(Pixel coordinate grounding data)

┏━━

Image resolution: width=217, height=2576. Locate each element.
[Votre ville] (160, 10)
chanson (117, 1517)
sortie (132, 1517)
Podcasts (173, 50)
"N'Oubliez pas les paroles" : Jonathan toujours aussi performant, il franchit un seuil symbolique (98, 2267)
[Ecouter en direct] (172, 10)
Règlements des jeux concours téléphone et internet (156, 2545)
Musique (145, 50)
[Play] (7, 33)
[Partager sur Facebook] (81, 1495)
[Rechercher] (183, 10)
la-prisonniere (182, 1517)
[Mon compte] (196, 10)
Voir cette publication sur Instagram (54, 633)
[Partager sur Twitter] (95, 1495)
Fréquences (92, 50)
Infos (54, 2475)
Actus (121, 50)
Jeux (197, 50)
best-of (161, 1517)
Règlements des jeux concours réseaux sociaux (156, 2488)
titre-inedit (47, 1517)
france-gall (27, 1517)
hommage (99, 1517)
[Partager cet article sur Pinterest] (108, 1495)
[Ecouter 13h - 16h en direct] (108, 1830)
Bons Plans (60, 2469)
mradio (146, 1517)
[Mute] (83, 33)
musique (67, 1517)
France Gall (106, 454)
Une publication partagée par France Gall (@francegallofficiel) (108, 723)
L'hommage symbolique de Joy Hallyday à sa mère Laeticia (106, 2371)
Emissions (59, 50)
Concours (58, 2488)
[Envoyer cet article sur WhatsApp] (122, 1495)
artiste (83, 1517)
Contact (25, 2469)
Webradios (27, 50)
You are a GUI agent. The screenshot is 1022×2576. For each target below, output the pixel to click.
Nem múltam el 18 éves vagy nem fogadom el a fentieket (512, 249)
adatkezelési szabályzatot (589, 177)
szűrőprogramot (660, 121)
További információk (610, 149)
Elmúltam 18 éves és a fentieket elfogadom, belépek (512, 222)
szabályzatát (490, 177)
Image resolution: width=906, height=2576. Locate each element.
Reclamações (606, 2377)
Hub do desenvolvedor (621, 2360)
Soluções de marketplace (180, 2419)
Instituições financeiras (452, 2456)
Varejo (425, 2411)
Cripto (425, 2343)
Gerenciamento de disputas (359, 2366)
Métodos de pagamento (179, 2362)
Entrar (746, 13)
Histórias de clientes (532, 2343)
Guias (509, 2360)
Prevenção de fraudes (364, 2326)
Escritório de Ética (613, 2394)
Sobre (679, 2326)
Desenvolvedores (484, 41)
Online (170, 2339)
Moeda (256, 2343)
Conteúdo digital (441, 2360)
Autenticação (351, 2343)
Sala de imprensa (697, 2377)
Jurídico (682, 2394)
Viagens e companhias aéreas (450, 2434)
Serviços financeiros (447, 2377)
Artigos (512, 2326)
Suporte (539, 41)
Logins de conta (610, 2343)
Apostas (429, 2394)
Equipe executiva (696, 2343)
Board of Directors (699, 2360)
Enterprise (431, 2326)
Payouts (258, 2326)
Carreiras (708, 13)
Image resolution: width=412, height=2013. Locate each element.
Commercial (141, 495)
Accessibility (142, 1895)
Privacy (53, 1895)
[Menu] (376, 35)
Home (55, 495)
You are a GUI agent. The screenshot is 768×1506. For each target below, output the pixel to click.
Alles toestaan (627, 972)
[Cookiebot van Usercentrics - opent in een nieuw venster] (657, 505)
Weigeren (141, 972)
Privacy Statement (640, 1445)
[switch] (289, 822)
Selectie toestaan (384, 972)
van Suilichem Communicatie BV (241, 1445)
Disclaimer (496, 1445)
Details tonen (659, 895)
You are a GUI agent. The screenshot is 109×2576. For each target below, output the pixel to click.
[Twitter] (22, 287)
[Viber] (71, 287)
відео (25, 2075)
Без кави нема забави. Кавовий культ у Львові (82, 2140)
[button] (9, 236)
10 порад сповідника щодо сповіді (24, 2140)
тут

┗━━

◆ Activity
The lines to copy run from the first line of the entries to the line containing "mradio (146, 1517)"; copy them exactly and output nothing else.

◆ Result of the task
Image resolution: width=217, height=2576. Locate each element.
[Votre ville] (160, 10)
chanson (117, 1517)
sortie (132, 1517)
Podcasts (173, 50)
"N'Oubliez pas les paroles" : Jonathan toujours aussi performant, il franchit un seuil symbolique (98, 2267)
[Ecouter en direct] (172, 10)
Règlements des jeux concours téléphone et internet (156, 2545)
Musique (145, 50)
[Play] (7, 33)
[Partager sur Facebook] (81, 1495)
[Rechercher] (183, 10)
la-prisonniere (182, 1517)
[Mon compte] (196, 10)
Voir cette publication sur Instagram (54, 633)
[Partager sur Twitter] (95, 1495)
Fréquences (92, 50)
Infos (54, 2475)
Actus (121, 50)
Jeux (197, 50)
best-of (161, 1517)
Règlements des jeux concours réseaux sociaux (156, 2488)
titre-inedit (47, 1517)
france-gall (27, 1517)
hommage (99, 1517)
[Partager cet article sur Pinterest] (108, 1495)
[Ecouter 13h - 16h en direct] (108, 1830)
Bons Plans (60, 2469)
mradio (146, 1517)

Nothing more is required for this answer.